Robert MacMillan is a contemporary Scottish artist who is well known for his landscape and figure painting (primarily portraits).  Thematically, much of his work explores the relationship between light and dark, clarity and obfuscation.  His clean and crisp technique is often contrasted (or combined with) a hazy sfumato resulting in mysterious and haunting images.  Many of his compositions are almost entirely shrouded in darkness, while he provides lighting as if with a spotlight to small portions.  MacMillan draws in the viewer with his intriguing images and startling contrasts, and we are pleased to share them with you here on Transpositions.  Below is an excerpt from a recent catalog produced for his show “Light in the Darkest of Places” for the Fraser Gallery in St Andrews, Scotland, and written by Roderick Fraser:

Over recent years, Robert Macmillan has undeniably developed a strong reputation as one of Scotland’s foremost figurative painters.
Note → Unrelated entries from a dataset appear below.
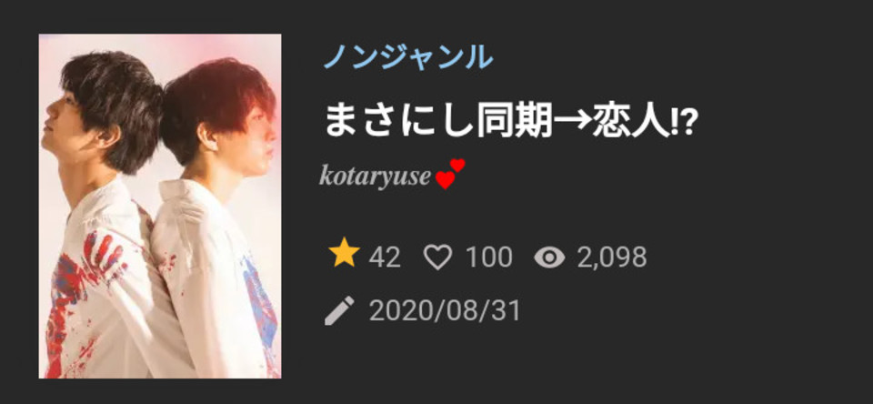Click the word 恋人 in the title
This screenshot has width=873, height=404.
click(x=630, y=123)
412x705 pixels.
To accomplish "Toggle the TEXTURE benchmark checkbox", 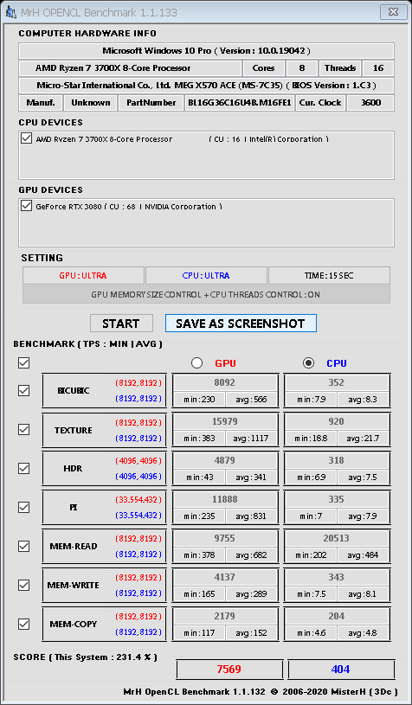I will pos(24,429).
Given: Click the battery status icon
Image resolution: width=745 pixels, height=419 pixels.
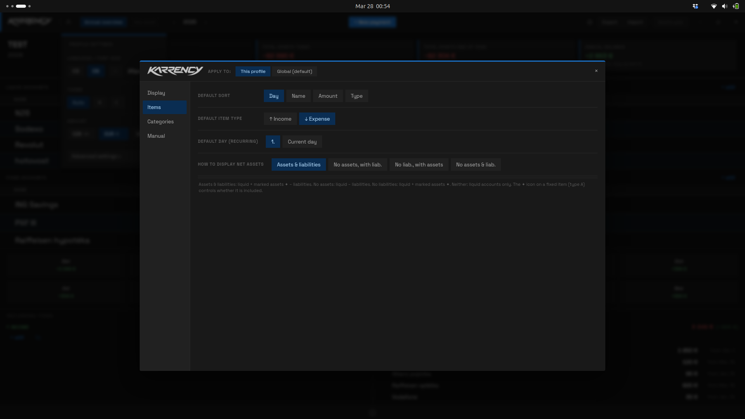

Through consistently reconciling traditional working methods with an attitude of painterly experimentation, Robert’s work is charged with emotional intensity.

Much admired by many other artists and collectors for his technical mastery, his work is greatly influenced by the old masters.  The results, at first glance, are simple and uncluttered, but upon closer inspection the detail is captivating.  Indeed, his work has been likened to a well crafted piece of poetry, where the omission of even a single word would alter the impact irrevocably.

The figurative work often focuses on a single female form.  This closely observed figure is sometimes covered in a golden drape with a void of rich, deep, dark negative space around the figure which has the remarkable effect of illuminating the central form as well as isolating it.

His influences include the little-known Tonalists and in particular, American Gearge Innes whom he regards as significant, and Whistler, whose apparently simplistic painting technique also manages to express tremendous depth and emotion.  MacMillan incorporates their methods of memorising a landscape to capture its essence, taking elements of a scene and rearranging them to portray the elusive, emotional, ethereal quality of what he is seeing.

And now, some paintings:

Ragamuffin.  Oil on Board.  5″x5″.

Summer Rain.  Oil on Board.  7″x7″.

Little Face.  Oil on Board.  5″x4″.

Listening For Hope.  Oil on Board.  60″x24″.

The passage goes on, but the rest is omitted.